Saved entries:
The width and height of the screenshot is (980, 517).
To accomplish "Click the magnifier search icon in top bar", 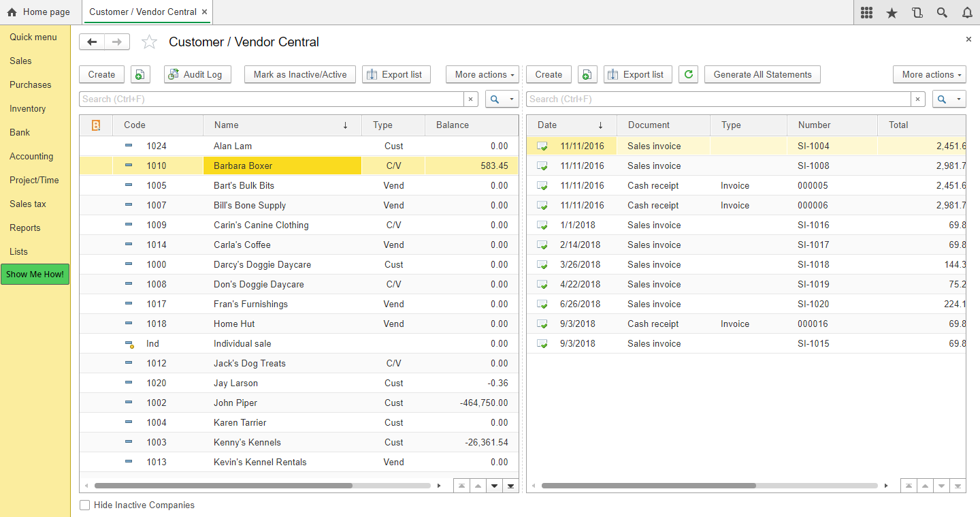I will pyautogui.click(x=942, y=12).
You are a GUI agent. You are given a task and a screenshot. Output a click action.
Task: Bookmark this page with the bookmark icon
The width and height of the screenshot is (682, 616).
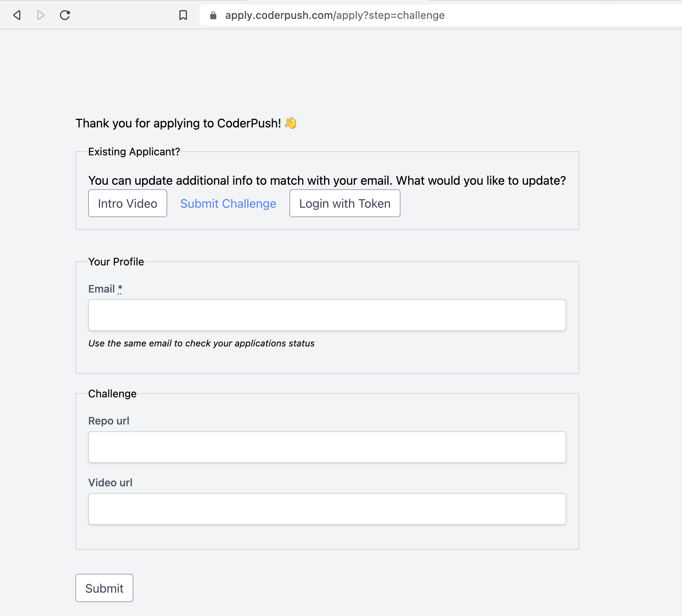click(183, 15)
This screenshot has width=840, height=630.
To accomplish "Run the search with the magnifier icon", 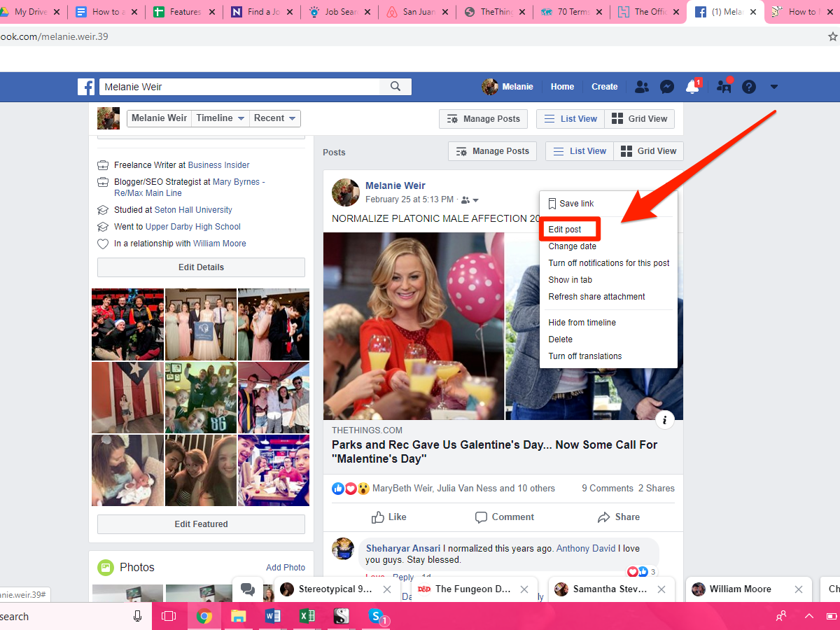I will 396,86.
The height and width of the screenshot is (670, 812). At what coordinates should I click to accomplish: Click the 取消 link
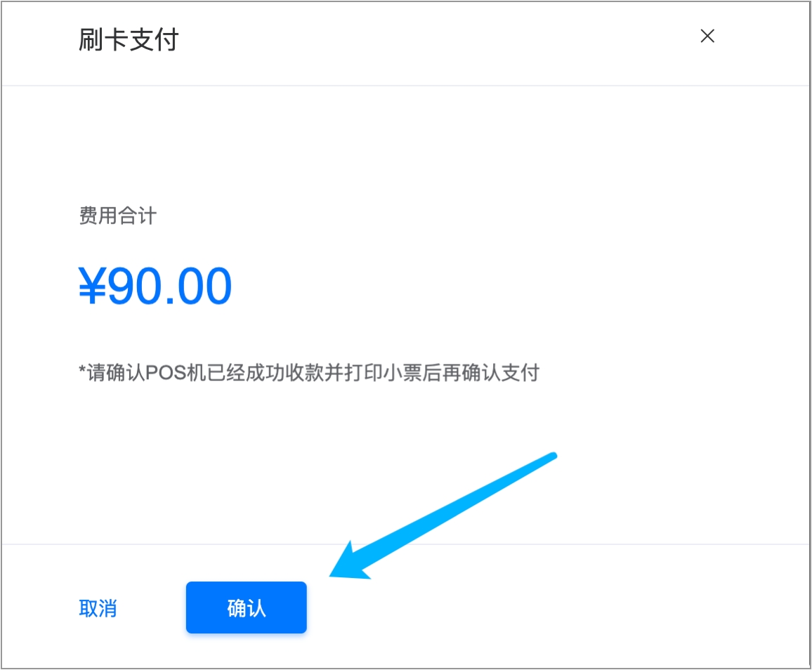[x=98, y=608]
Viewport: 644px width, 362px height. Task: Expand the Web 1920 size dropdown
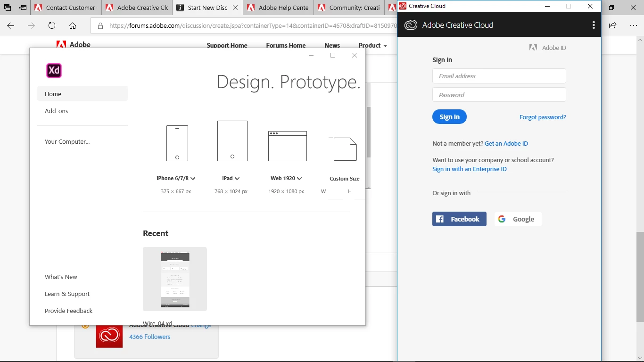pos(299,179)
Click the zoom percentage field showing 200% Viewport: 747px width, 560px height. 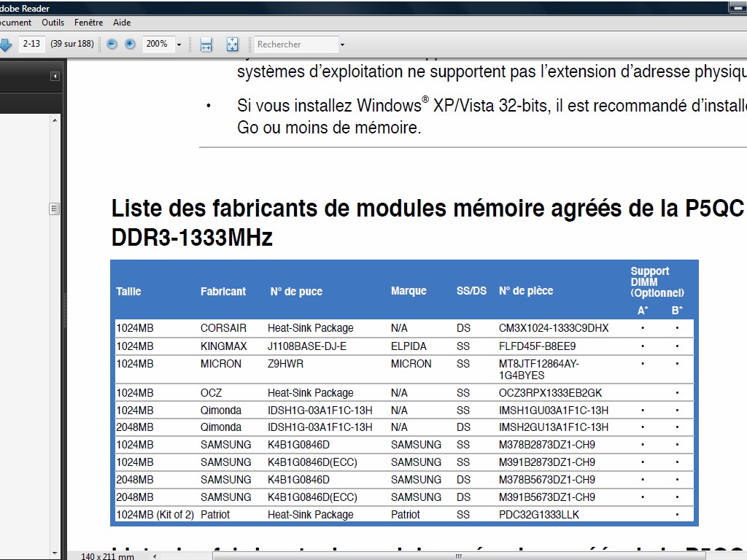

**EXERCISE PROMPT:** Go to the line that contains "Viewport: 644px width, 362px" and copy exactly from there through the last line of the records above, both included. Omit pictures.

**SOLUTION:**
Viewport: 644px width, 362px height. Task: Expand the Web 1920 size dropdown
pos(299,179)
Click the zoom percentage field showing 200% Viewport: 747px width, 560px height. 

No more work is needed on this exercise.